Programming Languages

Python

Python Packages

numpy >= 1.22.0
pandas >= 1.3.5
pytest >= 7.0.1
setuptools >= 60.5.0
scipy >= 1.7.3
scikit-learn >= 1.0.2

Structure

This package has the following structure.

book_recommendations/
  |- bin/
     |- _mypath.py
     |- main.py
  |- book_recs/
     |- test
       |- _mypath.py
       |- test_knn.py
       |- test_matrix_factorization.py
       |- test_process_data.py
       |- test_system.py
       |- test_utils.py
     |- __init__.py
     |- process_data.py
     |- recommender.py
     |- system.py
     |- utils.py
  |- data/
     |- Books.csv
     |- Ratings.csv
     |- Users.csv
  |- docs/
     |- BookRecs.pdf
     |- Design_Specification.md
     |- Final_Presentation.pdf
     |- Functional_Specification.md
     |- component_interaction.drawio.png
     |- design_specification.png
  |- example
     |- Demo.ipynb
     |- _mypath.py
  |- new_data/
     |- Books.csv
     |- Ratings.csv
     |- Users.csv
  |- README.md
  |- config.json
  |- setup.py

Installation

git clone https://github.com/charles-reinertson/book_recommendations.git

Usage

STEP 1:

From the book_recs library import the RSystem class

STEP 2:

Create a config.json file (copy example screenshot) that contains the locations of the three csv files that are formatted exactly as the Kaggle dataset format. These are the csv files which the recommendation system will be built on. You may modify the "csv_file_new_books", "csv_file_new_ratings" and "csv_file_new_users" to hold the location of new data to be appended on to the existing recommendation system data (see step 4).

STEP 3:

Instantiate a recommender system with specified features. Choose auto-clean by setting the flag clean_data=True or turn it off with clean_data=False. The recommender_type flag determines if the user wants to have a system that retrieves books based on similar books or a system that retrieves similar books based on books like users have read. recommender_type='similar_user' or recommender_type=’similar_book’

STEP 4:

Use the recommender system object to call the add_data function. The new data is located in a folder specified in your config.json file.
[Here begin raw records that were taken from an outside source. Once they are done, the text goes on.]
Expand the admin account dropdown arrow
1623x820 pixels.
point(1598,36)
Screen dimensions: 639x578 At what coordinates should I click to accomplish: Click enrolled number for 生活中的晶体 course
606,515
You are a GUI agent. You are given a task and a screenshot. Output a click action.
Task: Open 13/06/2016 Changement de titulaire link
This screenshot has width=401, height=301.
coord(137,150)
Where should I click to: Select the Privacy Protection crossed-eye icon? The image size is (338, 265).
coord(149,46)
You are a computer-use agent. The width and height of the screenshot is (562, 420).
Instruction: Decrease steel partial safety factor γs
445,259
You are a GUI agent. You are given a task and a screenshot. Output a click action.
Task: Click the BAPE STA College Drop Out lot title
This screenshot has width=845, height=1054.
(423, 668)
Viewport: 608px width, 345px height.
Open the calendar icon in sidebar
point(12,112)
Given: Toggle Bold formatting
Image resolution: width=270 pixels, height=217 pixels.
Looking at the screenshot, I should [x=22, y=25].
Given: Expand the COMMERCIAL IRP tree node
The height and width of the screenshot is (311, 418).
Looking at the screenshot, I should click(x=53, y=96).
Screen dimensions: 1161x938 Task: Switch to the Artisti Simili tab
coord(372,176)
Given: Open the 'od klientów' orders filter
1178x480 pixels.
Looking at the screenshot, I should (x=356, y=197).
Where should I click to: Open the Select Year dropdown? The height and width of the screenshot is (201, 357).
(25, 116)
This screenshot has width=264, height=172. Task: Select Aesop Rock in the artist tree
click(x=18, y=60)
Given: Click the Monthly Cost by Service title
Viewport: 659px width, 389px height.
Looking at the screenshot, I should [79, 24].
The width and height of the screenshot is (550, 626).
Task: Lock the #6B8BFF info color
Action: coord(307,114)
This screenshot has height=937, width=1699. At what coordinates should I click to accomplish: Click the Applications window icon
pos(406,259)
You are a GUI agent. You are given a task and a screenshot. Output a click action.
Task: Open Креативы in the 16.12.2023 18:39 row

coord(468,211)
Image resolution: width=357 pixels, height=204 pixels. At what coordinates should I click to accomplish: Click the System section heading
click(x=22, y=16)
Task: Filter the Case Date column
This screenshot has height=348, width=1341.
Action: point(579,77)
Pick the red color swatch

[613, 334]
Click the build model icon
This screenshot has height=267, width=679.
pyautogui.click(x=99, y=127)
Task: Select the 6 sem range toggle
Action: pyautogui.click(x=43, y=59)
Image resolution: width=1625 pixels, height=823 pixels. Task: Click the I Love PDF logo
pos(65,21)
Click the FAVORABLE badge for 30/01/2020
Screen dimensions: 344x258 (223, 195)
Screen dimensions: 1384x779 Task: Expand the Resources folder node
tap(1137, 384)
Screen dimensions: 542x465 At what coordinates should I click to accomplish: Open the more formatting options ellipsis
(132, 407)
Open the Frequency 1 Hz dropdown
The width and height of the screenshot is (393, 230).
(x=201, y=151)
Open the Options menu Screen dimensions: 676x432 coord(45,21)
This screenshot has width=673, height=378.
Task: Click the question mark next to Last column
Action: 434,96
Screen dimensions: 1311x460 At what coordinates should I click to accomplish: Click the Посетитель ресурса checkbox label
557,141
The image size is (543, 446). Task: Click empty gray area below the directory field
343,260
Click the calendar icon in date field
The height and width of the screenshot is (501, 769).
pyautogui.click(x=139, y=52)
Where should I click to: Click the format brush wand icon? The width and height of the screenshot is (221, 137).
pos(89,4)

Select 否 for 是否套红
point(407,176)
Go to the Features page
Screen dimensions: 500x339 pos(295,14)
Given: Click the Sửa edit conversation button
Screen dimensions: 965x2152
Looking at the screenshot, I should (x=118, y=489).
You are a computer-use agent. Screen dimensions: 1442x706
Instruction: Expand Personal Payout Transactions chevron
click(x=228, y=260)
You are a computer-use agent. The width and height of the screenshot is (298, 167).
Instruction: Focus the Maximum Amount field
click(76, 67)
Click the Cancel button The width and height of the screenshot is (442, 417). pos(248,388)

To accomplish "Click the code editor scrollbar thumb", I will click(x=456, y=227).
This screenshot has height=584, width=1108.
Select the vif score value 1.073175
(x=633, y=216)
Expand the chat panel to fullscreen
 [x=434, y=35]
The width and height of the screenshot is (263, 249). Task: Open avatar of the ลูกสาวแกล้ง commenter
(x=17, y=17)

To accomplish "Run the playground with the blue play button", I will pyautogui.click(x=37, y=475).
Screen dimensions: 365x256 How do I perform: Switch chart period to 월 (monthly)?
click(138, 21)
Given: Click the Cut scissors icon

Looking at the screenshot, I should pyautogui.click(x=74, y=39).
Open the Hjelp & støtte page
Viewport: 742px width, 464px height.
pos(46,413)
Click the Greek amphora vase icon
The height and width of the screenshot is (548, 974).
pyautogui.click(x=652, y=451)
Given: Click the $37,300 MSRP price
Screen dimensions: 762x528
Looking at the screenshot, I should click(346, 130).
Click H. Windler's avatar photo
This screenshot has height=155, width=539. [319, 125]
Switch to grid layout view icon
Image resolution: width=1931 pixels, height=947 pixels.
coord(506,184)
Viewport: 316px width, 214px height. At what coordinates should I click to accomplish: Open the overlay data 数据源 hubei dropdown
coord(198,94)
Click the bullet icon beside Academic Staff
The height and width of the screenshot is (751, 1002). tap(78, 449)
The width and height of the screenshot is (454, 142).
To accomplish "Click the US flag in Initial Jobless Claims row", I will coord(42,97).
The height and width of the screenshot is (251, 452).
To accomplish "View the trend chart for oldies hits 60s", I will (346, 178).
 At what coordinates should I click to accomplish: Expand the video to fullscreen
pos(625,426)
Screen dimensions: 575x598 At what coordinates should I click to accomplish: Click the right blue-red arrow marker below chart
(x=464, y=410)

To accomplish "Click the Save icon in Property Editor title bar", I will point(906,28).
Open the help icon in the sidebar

The new data must be in the same format as the Kaggle book dataset data. There is a flag clean_data that can be set to true if the user wants the data auto-cleaned.

STEP 5:

a)

If recommender_type='similar_user': Use the recommender system object to call the function get_recommendations with an integer USER-ID as well as the number of recommendations to return to the user (between zero and max). This will return a pandas dataframe of similar books based on books like users have read.

b)

If recommender_type='similar_book': Use the recommendation system object to call all the function get_recommendations with string ISBN as well as the number of recommendations to return to the user (between zero and max). This will return a pandas dataframe of similar books to the book corresponding to the ISBN passed into the function.